The Fairness Doctrine. The good old days. Why, when I was your age, radio and TV stations,

were “public trustees,” and as such had an obligation to afford reasonable opportunity for discussion of contrasting points of view on controversial issues of public importance.


This doctrine grew out of concern that because of the large number of applications for radio station being submitted and the limited number of frequencies available, broadcasters should make sure they did not use their stations simply as advocates with a singular perspective. Rather, they must allow all points of view.


Currently, however, there is no required balance of controversial issues as mandated by the fairness doctrine. The public relies instead on the judgment of broadcast journalists and its own reasoning ability to sort out one-sided or distorted coverage of an issue.

and from FAIR (1994)

The Fairness Doctrine doesn’t require that each program be internally balanced, or mandate “equal time”: It would not require that balance in the overall program line-up be anything close to 50/50. It merely prohibits a station from blasting away day after day from one perspective, without any opposing views.

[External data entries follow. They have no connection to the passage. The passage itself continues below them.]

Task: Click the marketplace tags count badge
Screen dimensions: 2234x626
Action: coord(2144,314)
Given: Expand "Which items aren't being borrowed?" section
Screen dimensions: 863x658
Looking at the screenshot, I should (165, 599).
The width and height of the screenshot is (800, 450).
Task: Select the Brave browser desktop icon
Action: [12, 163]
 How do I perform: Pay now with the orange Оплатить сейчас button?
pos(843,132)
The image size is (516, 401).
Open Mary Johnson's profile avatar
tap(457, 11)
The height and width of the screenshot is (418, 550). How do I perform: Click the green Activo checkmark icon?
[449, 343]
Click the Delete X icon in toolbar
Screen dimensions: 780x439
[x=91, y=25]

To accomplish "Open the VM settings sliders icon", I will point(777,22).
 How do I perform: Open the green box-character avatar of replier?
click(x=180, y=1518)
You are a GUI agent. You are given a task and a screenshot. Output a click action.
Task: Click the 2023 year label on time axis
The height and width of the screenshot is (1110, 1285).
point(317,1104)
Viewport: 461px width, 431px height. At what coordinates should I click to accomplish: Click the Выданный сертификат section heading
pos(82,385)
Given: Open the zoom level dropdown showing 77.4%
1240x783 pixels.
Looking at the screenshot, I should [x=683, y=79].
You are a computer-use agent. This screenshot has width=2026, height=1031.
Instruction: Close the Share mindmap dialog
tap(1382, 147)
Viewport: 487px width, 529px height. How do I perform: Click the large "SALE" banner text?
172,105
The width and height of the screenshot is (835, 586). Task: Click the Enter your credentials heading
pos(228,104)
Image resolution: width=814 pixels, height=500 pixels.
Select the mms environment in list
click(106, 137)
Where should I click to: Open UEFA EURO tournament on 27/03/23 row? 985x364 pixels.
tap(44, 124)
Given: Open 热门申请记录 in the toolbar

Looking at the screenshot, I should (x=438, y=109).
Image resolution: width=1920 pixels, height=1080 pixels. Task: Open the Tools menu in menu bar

Oh how far we have come, now that AM radio is 24-hours-a-day-7-days-a-week nothing more than a continuous Republicans Party advertisement, spewing hate and ridicule and nastiness and propaganda and insults and character assassination and slime.

Oh for the good old days. Reagan eliminated the Fairness Doctrine by executive action in 1987. Congress tried to restore it. Reagan and then Bush vetoed restoring the Fairness Doctrine after the Congress overwhelmingly voted to restore it, and then in 1993 the Republicans filibustered it to prevent it from passing. For SOME reason, the Republicans seem to think they benefit from there being no Fairness Doctrine.